REQUEST ::
Print the material below verbatim, line for line, omitting every picture from the output.

MATERIAL FOR THIS EXERCISE ::

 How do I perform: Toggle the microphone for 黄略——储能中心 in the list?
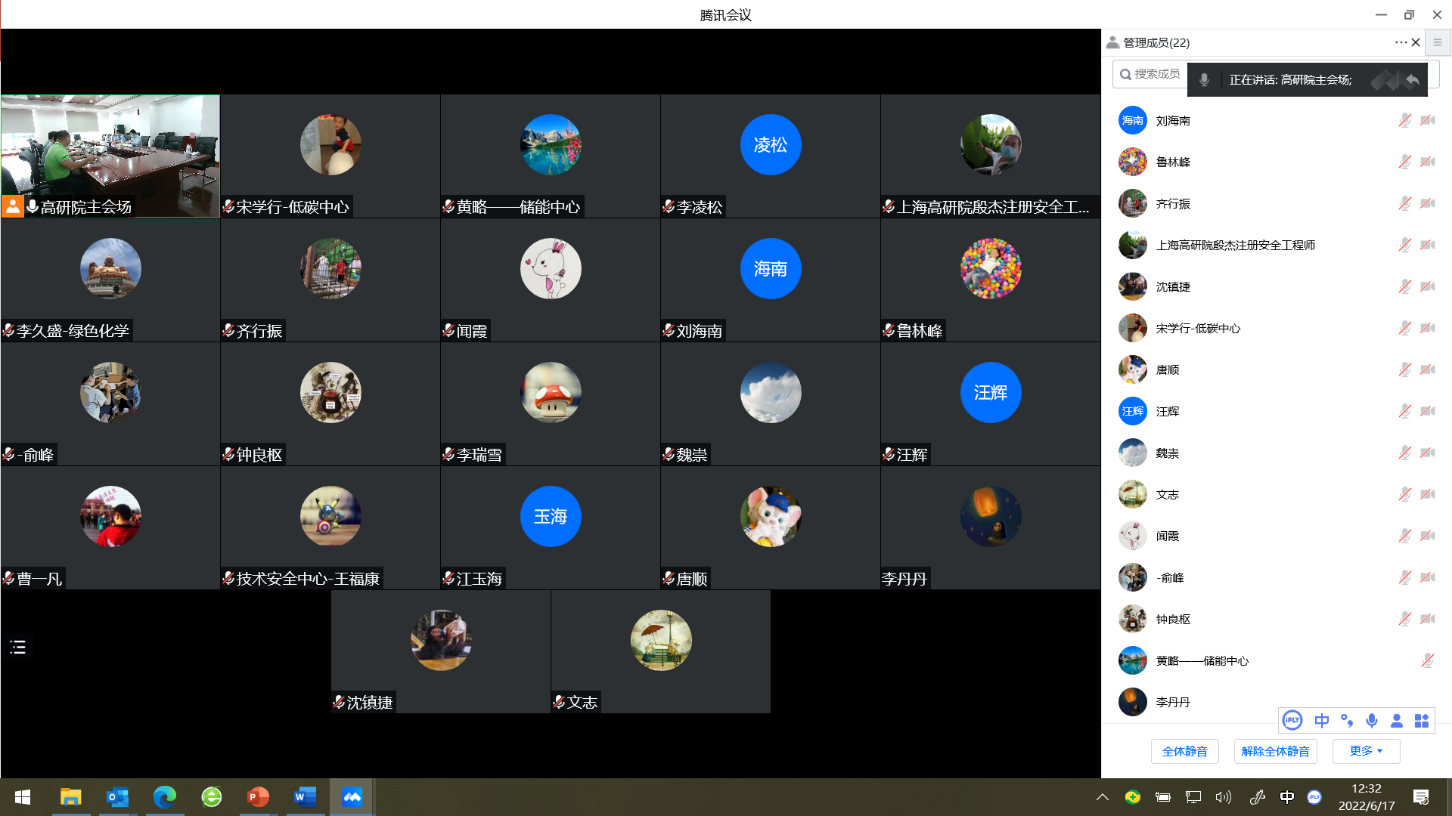coord(1427,661)
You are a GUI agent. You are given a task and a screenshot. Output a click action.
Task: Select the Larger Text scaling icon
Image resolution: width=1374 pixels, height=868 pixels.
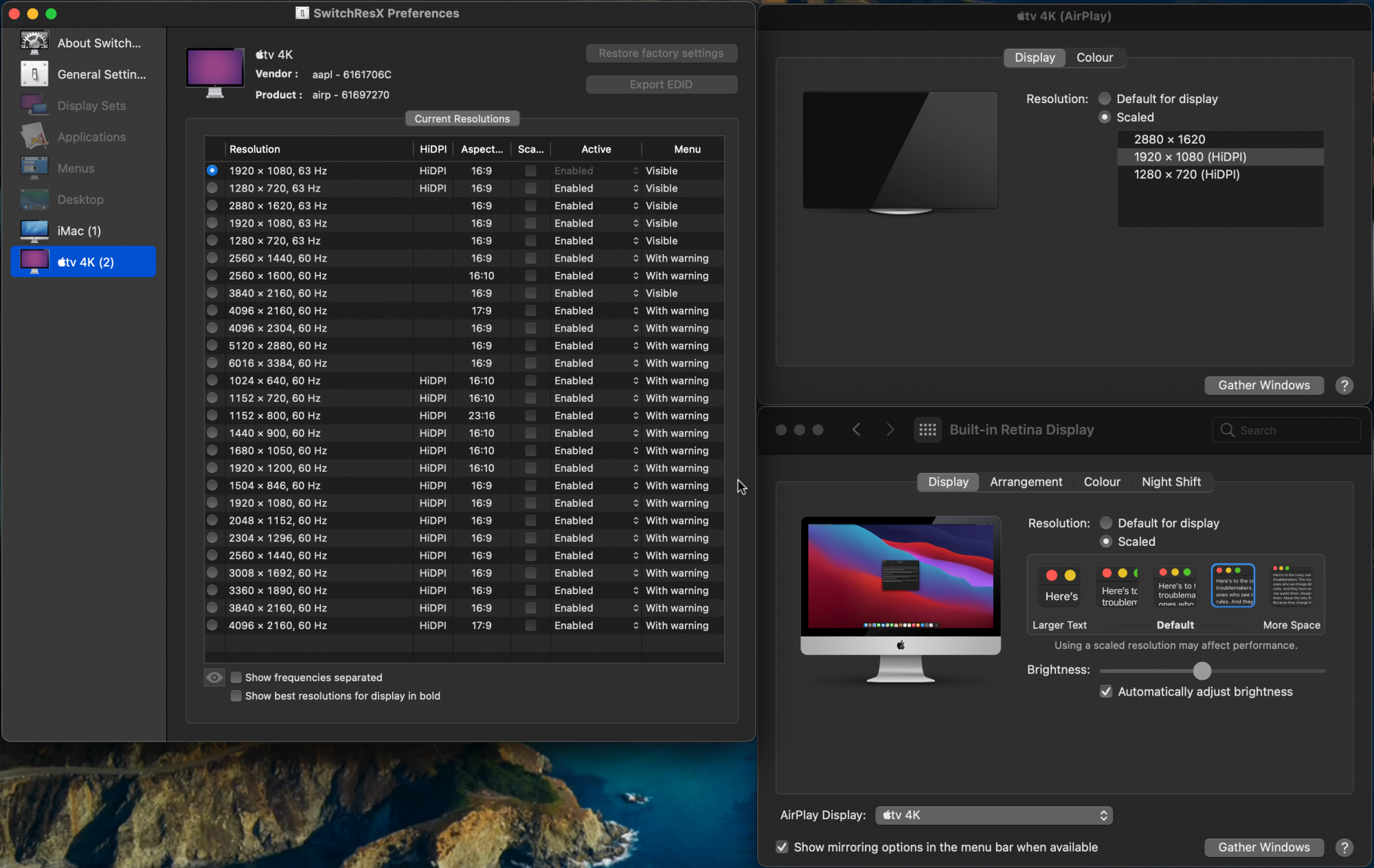click(1061, 586)
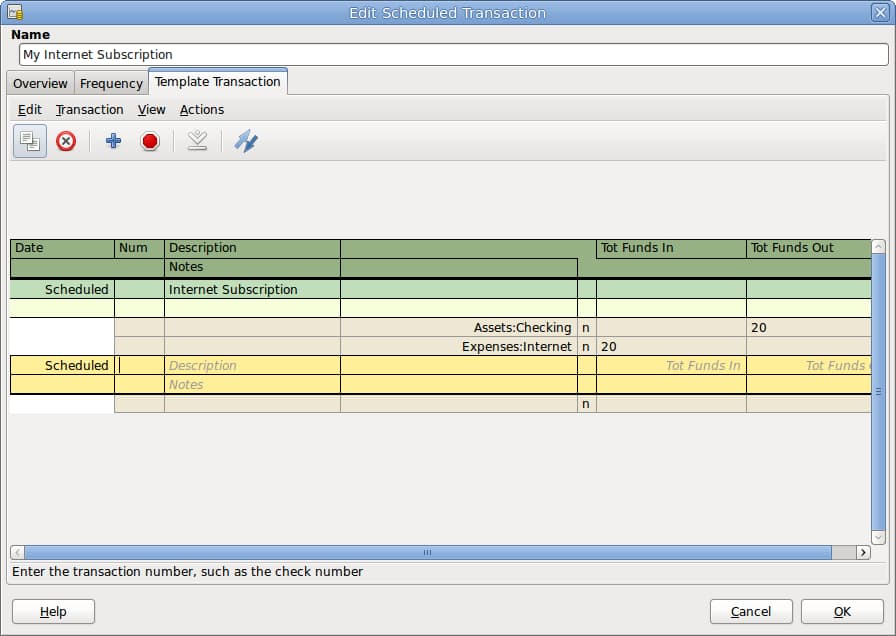The height and width of the screenshot is (636, 896).
Task: Click the red stop-sign Cancel transaction icon
Action: pyautogui.click(x=150, y=141)
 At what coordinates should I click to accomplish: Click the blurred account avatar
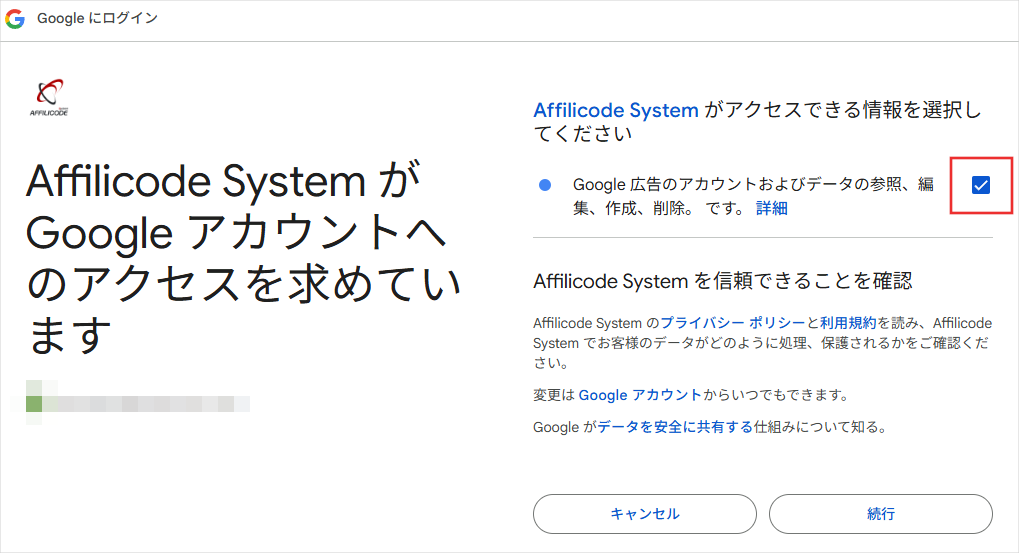(34, 403)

ANSWER FOR THE TASK ::
 How do I perform: Toggle the microphone for 黄略——储能中心 in the list?
coord(1427,661)
You are a GUI agent. You are given a task and a screenshot. Output a click action.
Task: Select the Larger Text scaling icon
Image resolution: width=1374 pixels, height=868 pixels.
click(1061, 586)
The height and width of the screenshot is (636, 896).
Task: Click the red stop-sign Cancel transaction icon
Action: pyautogui.click(x=150, y=141)
 At what coordinates should I click to accomplish: Click the blurred account avatar
(34, 403)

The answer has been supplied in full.